In page 4 of this paper, it has been mentioned that the collection
$$B=\left\{\begin{pmatrix} a & b \\0 & c\end{pmatrix}~:~a,c \in (\mathbb{Z}/4 \mathbb{Z})^{\times},~ b \equiv 0~(\text{mod}~2) \right\} \leq \text{GL}(2, \mathbb{Z}/4 \mathbb{Z})$$ is abelian.
But my calculation is not saying this. For, take two upper triangular matrices $M,N \in B$ with $$M=\begin{pmatrix} a_1 & b_1 \\ 0 & c_1 \end{pmatrix},~N=\begin{pmatrix} a_2 & b_2 \\ 0 & c_2 \end{pmatrix}.$$ Then we have $$MN=\begin{pmatrix} a_1a_2 & a_1b_2+b_1c_2 \\ 0 & c_1c_2 \end{pmatrix},~NM=\begin{pmatrix}a_2a_1 & a_2b_1+b_2c_1 \\ 0 & c_2c_1 \end{pmatrix}.$$
In order $B$ to be abelian, we need $a_1b_2+b_1c_2=a_2b_1+b_2c_1.$
But this is not true. We can say only $a_1b_2+b_1c_2 \equiv a_2b_1+b_2c_1$ (mod $2$).
So can we say $MN=NM$ ?
In general, when is the set $S$ of all upper triangular matrices in $\text{GL}(2, \mathbb{Z}/p \mathbb{Z})$ is abelian for $p$=prime ?
Ofcourse when $S$ contains only diagonal matrices then it is abelian.
What are the other possibilities ?
Best Answer
Let $R$ be a commutative ring, and let $B$ be an abelian group fitting in the chain of inclusions $$\{\pmatrix{a&0\\0&c} : a,c \in R^\times\}=:T \subseteq B \subseteq U:= \{\pmatrix{a&b\\0&c} : a,c \in R^\times, b \in R\}.$$
Conjugation with $\pmatrix{a&0\\0&c}\in T$ maps $\pmatrix{r&b\\0&s}$ to $\pmatrix{r&ac^{-1}b\\0&s}$, so for $B$ to be abelian we need $R^\times \cdot b =b$ for all $b$ such that some $\pmatrix{r&b\\0&s} \in B$.
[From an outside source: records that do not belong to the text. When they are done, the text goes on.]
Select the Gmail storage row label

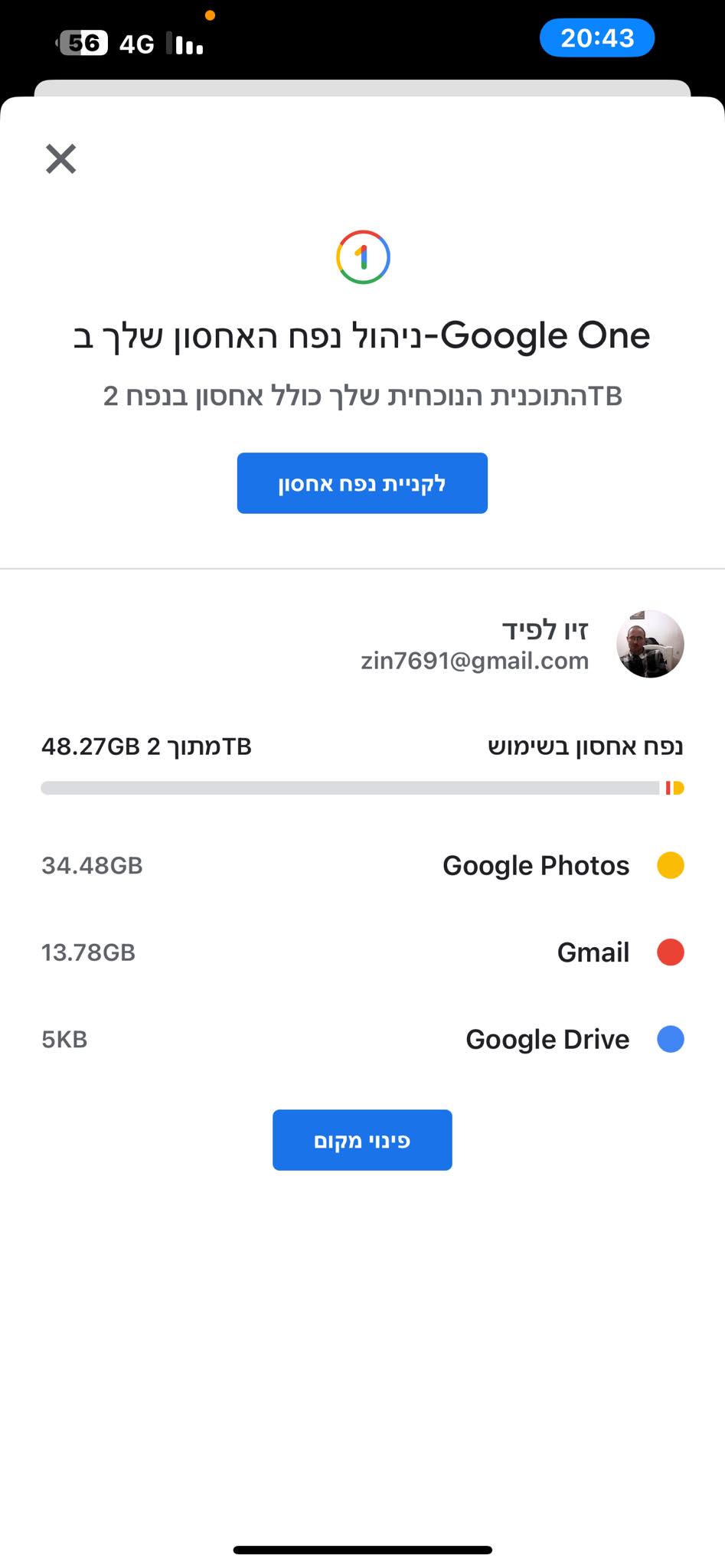593,952
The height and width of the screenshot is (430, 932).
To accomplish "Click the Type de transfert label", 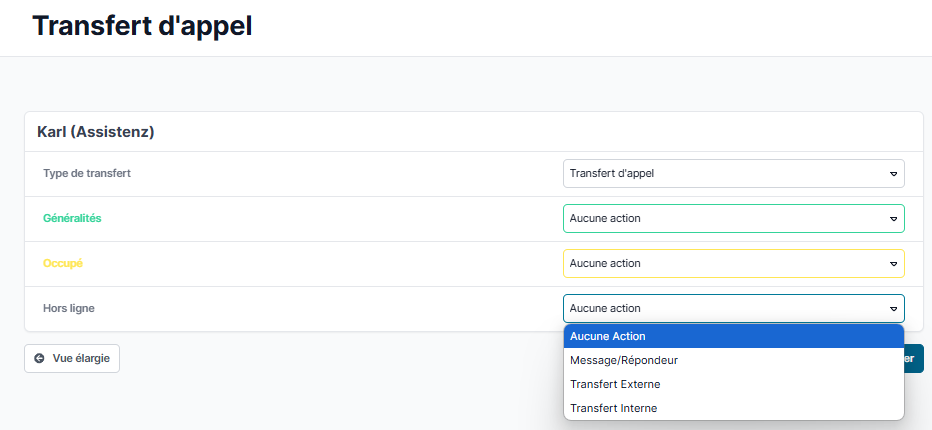I will click(x=87, y=173).
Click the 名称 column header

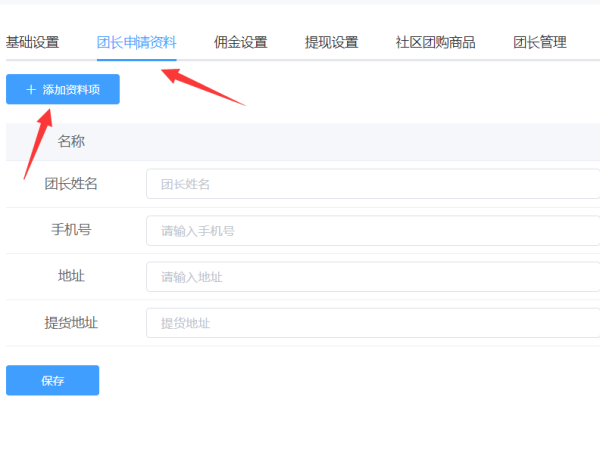pyautogui.click(x=71, y=142)
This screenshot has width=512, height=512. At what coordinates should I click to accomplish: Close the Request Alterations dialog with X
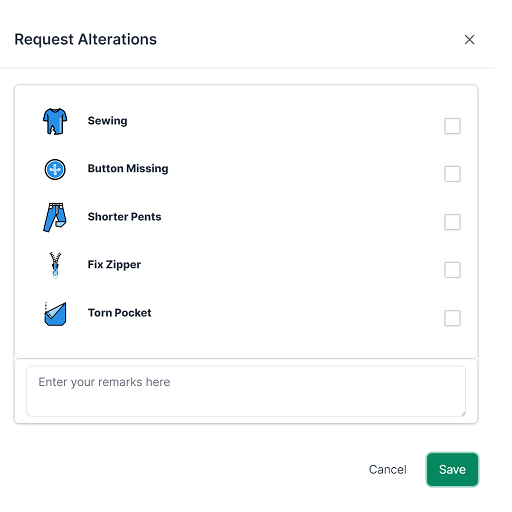click(469, 40)
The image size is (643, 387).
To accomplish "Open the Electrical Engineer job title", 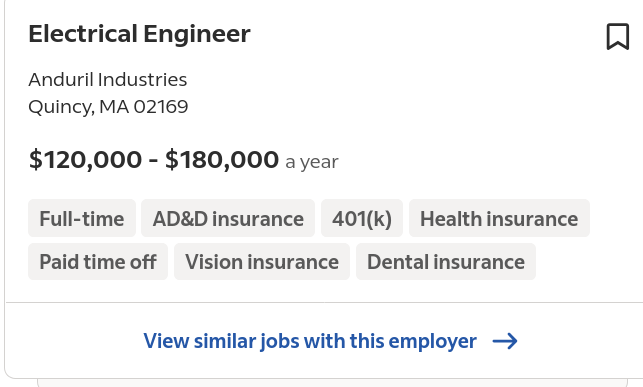I will [139, 34].
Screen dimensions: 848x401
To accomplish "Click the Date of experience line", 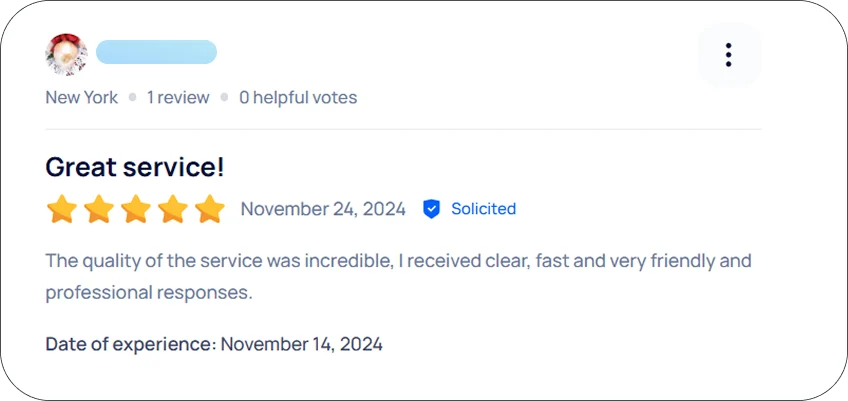I will point(214,344).
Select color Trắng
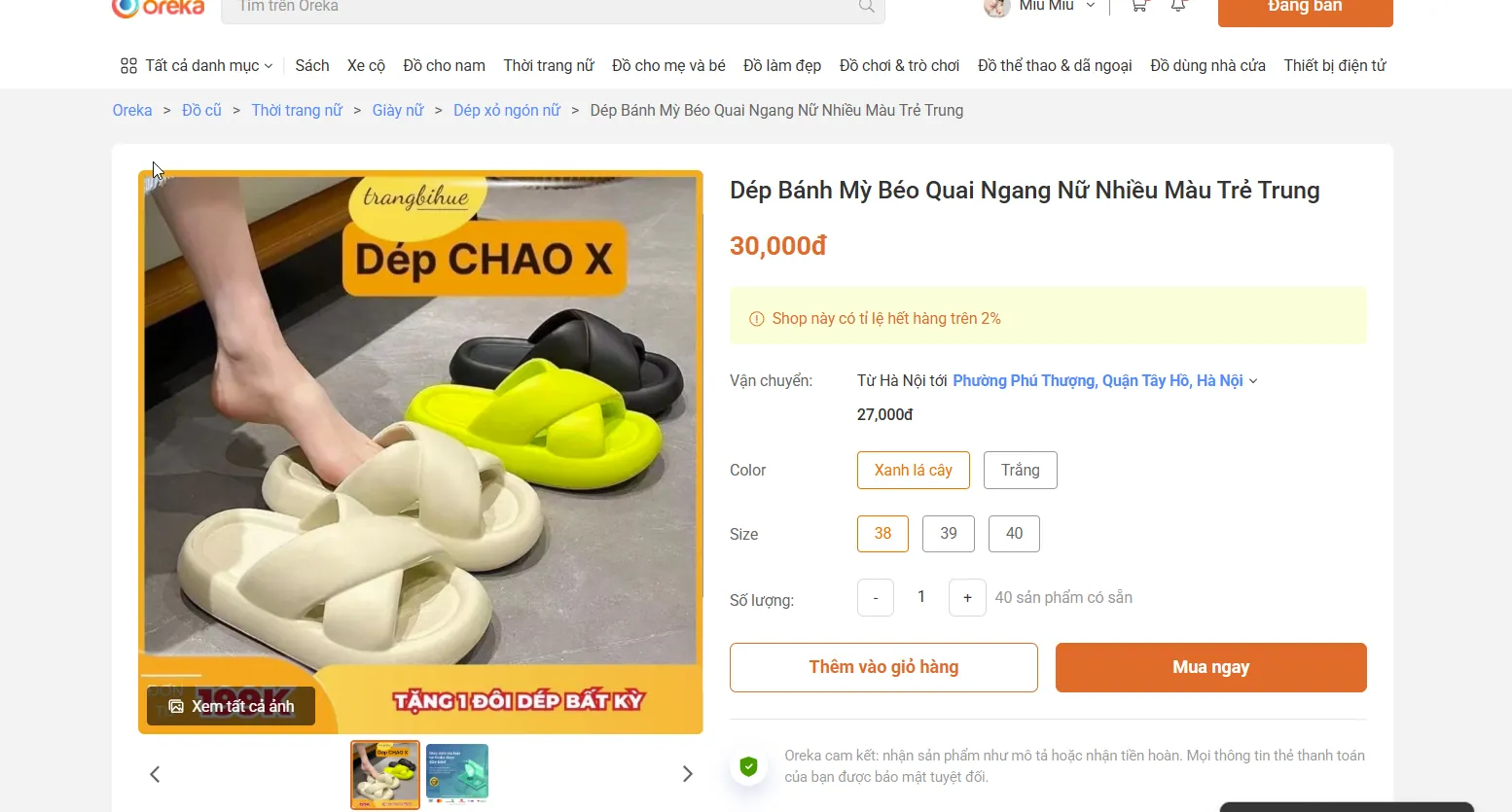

Hence, for $T \subsetneq B$, all elements $u-1$ for $u \in R^\times$ have to be zero-divisors in $R$. (Indeed, as soon a some element $\pmatrix{1&b\\0&1} \in B$, one similarly shows that $b \cdot (a-c) = 0$ for all units $a,c$, i.e. if $b \neq 0$, each pairwise difference of units must be a zero-divisor in $R$.)
And, as soon as there exists $1 \neq a \in R^\times$, then the full set $U$ of upper triangulars cannot be abelian (take $b=1$ in the above), in fact all elements $b$ appearing in some upper right corner have to be zero-divisors as well.
In particular, let $n \ge 2$. If $R$ contains $\mathbb Z/n$ or $\mathbb Z$, a strict inclusion $T \subsetneq B$ is impossible unless $n$ is even.
If, on the other hand, $n=2m$, and $R=\mathbb Z/n$, then one can check directly that $B=\{\pmatrix{r&b\\0&s}: r,s \in R^\times, b \in m\cdot(\mathbb Z/n) \}$ is indeed abelian. Yours is the case $m=2$.
For $R= \mathbb Z/n$, the full set $U$ is abelian if and only if $n=2$.